The first test of my experiment fell on Ash Wednesday, which happened to also be Valentine’s Day. My husband had reserved a table at a romantic restaurant in Dallas, and we both dressed up to celebrate.

I wanted to go to an Ash Wednesday service before dinner because I have come to love the liturgical church calendar. I didn’t grow up with it or with the ashes that are smudged on foreheads at the beginning of the Lent season, but it means something to me now. Ashes to ashes, dust to dust. A reminder that our days are numbered and precious.

On his drive home from work, Robin called to chat about our plans for the evening. I was scrambling to get ready for our special date.

He kindly agreed to join me at church before dinner, but after I described the details of this service, he said, “We’re getting ashes?”

“Yes,” I replied, certain that this shared marking of our foreheads would lead to a feeling of spiritual intimacy.

“Nope, not me,” he said. “No ashes put on my forehead.”

I pressed back. “But Robin,” I said, “it’s a beautiful sign of faith that we can share leading up to Easter.”

“It’s not even in the New Testament,” he shot back.

I faced the perennial fork in the road, one I almost always barrel into. 

“Pause, Peggy,” I cautioned myself. “You choose. Either try persuading your husband that your theology is superior to his, or surrender your way of seeing, with no expectation or resentment.”

Only 40 days of this, right? Can’t be that difficult. When we arrived at the church, parishioners had filled the sanctuary, and the organist was playing a Bach cantata. As worshippers walked toward the altar to receive their ashes, my husband stayed planted in the pew. 

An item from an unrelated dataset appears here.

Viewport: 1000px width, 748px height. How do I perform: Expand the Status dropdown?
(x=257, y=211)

I got up, climbed over his knees, and walked up the aisle behind couples hand in hand, as two familiar voices battled in my head: “He’s so stubborn and unloving.”

“Stop judging him.”

After the service, Robin and I quietly got into the car and drove to the restaurant, where a 20-something valet parking attendant opened my door and let me out onto a beautiful, candlelit entrance.

There I stood in glitzy Dallas, in my pearls and red Valentine’s dress, hair perfectly coiffed, black ashes smeared across my forehead. 

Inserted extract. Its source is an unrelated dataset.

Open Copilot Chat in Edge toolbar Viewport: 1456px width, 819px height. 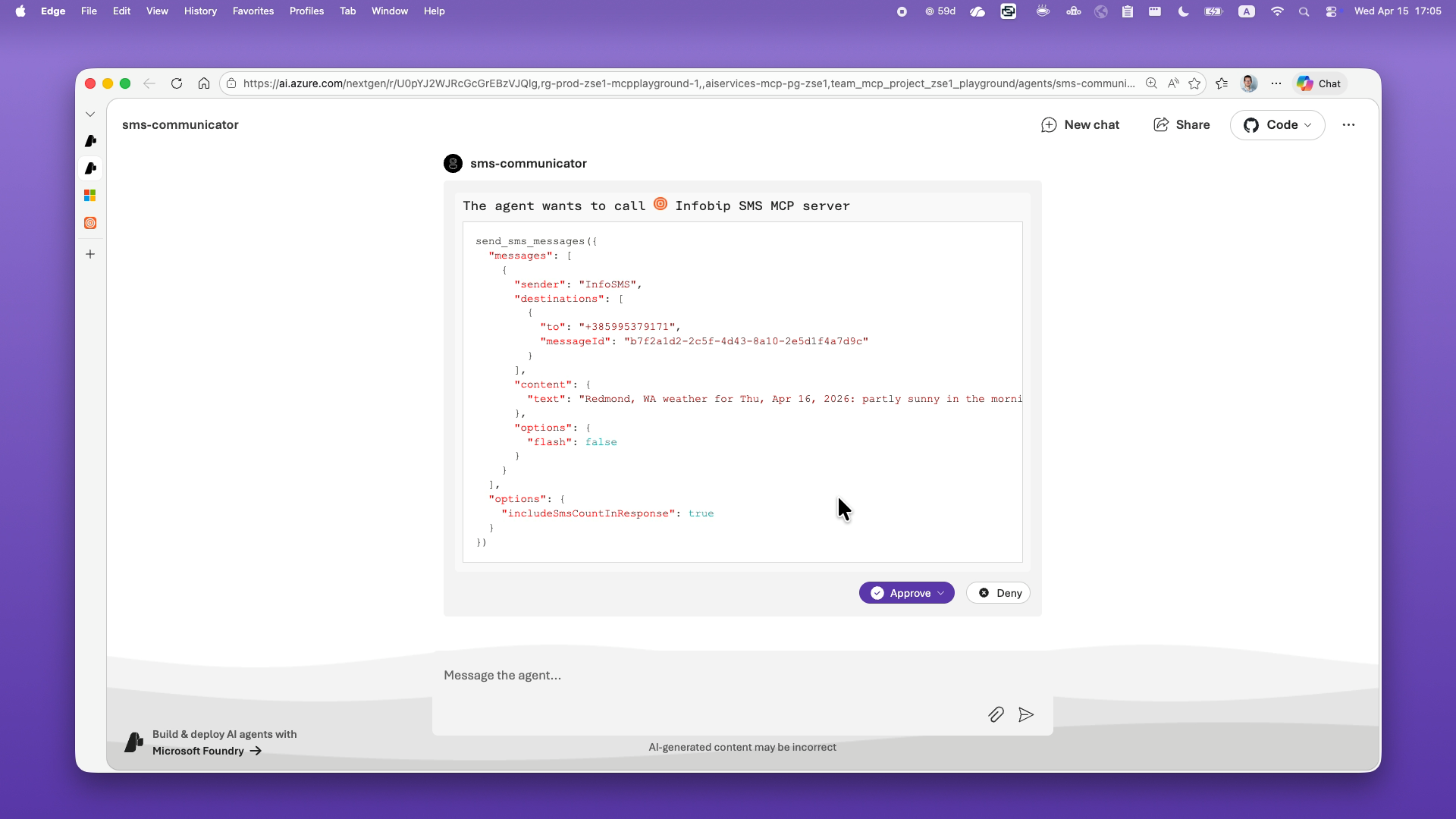coord(1320,83)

The valet cocked his head and looked at me with a mixture of curiosity and ridicule. He pointed to my forehead, “What's up with that?”  

Embarrassed, I tried to explain to him in as few words as I could. “Well, we’ve just been to church where they remind us that from ashes we came and to ashes we return. It’s something Christians do before Easter.” 

“Ahh,” he said, looking at me now as though I had just walked out of a 15th Century monastery.

About that time, dressed in his sports coat and silk pocket scarf, my husband walked around to my side of the car. He stood right next to me, tall and handsome with a rugged face and a clean forehead.

I stood surrounded by ash-free couples streaming in, like us, to share a romantic Valentine’s experience.

Then Robin did something unforgettable. He moved in closer, face to face, and reached his hand to my forehead. He rubbed the soot from my ashen cross onto his finger and then onto his own forehead, in a matching cross. He said nothing.

At the dinner table, we sat across from each other in soft candlelight. We talked about our days, our dreams, our plans for the future, but the only thing I saw was his forehead—and the partner I always wanted.